Pointing data, row by row

▬▬▬▬▬▬

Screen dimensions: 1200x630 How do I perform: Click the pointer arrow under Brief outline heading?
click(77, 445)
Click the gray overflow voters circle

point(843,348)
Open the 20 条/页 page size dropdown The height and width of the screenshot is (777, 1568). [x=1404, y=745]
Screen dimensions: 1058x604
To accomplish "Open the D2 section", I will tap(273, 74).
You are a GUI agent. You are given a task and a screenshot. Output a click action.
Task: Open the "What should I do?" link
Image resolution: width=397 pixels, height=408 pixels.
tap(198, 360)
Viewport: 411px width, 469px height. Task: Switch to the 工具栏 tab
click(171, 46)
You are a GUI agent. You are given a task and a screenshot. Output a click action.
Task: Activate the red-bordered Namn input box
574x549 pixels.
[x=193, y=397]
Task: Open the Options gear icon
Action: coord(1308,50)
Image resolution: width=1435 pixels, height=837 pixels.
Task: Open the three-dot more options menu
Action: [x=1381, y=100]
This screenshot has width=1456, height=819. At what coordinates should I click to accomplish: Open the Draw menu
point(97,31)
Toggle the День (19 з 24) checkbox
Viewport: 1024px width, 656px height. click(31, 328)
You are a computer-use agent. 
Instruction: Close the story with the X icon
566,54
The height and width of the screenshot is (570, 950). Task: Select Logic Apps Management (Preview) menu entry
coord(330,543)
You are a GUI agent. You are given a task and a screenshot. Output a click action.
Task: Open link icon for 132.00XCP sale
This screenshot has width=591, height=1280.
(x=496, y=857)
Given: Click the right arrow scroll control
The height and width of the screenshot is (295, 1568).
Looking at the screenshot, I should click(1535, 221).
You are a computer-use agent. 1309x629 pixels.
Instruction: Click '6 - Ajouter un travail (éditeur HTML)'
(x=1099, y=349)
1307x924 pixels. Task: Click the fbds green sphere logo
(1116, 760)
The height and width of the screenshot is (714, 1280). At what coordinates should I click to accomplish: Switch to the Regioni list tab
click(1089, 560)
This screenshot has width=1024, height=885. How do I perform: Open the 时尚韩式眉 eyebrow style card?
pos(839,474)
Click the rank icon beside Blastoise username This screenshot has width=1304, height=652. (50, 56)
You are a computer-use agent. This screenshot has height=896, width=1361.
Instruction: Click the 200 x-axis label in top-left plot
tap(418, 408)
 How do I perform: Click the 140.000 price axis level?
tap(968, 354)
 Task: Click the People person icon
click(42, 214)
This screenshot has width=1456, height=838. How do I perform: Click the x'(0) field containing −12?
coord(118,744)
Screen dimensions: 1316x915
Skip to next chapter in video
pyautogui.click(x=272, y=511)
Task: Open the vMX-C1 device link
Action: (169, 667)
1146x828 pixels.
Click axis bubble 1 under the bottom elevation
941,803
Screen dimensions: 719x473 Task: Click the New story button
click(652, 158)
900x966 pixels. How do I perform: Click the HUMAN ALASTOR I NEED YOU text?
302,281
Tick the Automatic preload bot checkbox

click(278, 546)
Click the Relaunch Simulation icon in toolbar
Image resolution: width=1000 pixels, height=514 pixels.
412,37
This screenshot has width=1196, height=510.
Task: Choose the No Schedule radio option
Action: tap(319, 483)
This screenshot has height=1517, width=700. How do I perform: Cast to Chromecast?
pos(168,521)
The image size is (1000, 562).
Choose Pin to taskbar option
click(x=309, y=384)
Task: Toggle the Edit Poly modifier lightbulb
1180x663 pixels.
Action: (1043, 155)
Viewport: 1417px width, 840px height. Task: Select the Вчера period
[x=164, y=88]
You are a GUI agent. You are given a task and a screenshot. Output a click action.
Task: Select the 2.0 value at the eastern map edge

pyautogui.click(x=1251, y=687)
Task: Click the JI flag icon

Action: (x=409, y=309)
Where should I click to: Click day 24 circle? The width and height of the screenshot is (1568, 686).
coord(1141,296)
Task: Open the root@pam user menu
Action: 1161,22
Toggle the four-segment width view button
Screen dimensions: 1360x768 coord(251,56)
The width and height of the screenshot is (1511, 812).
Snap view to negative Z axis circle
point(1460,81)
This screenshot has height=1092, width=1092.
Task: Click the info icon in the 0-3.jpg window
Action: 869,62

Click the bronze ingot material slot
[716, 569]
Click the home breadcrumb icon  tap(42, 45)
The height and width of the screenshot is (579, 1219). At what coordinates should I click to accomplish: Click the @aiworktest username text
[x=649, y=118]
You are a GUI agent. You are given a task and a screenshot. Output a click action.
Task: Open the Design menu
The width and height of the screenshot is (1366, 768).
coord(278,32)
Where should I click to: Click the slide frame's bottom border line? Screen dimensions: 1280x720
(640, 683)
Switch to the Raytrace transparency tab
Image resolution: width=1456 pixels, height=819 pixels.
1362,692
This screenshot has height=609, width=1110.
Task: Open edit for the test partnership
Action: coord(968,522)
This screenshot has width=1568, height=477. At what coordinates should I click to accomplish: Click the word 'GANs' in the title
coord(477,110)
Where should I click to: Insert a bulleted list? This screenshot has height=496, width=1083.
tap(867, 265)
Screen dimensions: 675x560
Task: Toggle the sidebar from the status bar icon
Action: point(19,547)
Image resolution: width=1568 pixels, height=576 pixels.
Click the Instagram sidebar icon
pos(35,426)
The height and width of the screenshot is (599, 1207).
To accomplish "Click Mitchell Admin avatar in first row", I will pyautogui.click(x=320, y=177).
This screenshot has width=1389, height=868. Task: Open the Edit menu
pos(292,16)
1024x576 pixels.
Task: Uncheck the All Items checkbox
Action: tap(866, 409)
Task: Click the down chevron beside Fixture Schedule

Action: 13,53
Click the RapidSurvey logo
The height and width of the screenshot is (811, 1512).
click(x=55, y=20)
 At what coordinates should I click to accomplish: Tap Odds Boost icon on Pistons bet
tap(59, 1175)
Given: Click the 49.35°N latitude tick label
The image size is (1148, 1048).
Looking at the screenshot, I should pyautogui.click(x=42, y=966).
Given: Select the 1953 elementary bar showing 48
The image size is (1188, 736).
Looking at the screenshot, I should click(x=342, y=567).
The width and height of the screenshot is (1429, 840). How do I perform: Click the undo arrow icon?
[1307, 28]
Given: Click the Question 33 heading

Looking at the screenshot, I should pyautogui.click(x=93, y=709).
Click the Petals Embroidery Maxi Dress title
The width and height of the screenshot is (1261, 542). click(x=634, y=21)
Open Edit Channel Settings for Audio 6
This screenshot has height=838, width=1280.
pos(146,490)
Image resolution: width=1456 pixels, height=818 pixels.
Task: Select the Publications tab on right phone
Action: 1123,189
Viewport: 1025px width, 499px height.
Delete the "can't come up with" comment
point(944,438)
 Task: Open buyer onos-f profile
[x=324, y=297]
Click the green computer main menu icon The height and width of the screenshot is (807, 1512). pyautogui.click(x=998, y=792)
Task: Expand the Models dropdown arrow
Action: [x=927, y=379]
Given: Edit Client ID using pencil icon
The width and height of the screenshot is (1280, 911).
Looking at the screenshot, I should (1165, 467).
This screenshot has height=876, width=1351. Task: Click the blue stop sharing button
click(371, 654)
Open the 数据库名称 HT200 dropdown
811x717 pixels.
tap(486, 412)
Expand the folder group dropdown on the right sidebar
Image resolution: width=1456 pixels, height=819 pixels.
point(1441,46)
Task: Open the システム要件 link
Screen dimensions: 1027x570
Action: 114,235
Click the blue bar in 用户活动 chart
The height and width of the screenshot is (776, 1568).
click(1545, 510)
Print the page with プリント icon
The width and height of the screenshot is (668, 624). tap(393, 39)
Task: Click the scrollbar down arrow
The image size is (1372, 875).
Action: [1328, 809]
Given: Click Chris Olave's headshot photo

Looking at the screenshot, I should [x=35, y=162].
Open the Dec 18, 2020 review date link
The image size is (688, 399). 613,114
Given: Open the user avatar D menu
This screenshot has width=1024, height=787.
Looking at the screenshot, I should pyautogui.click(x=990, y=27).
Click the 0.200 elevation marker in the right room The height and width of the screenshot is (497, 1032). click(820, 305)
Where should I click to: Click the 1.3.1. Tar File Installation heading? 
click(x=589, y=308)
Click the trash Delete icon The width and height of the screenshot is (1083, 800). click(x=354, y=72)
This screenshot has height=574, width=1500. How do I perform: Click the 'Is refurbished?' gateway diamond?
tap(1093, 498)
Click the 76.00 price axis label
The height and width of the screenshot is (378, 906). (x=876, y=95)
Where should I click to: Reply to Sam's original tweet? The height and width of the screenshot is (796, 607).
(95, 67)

▬▬▬▬▬▬

[WRITTEN EXERCISE]
Pull out each line of the data above that contains the word "with" and list those lines. Letter case counts.

[EXPECTED OUTPUT]
Instruction: Close the story with the X icon
Delete the "can't come up with" comment
Print the page with プリント icon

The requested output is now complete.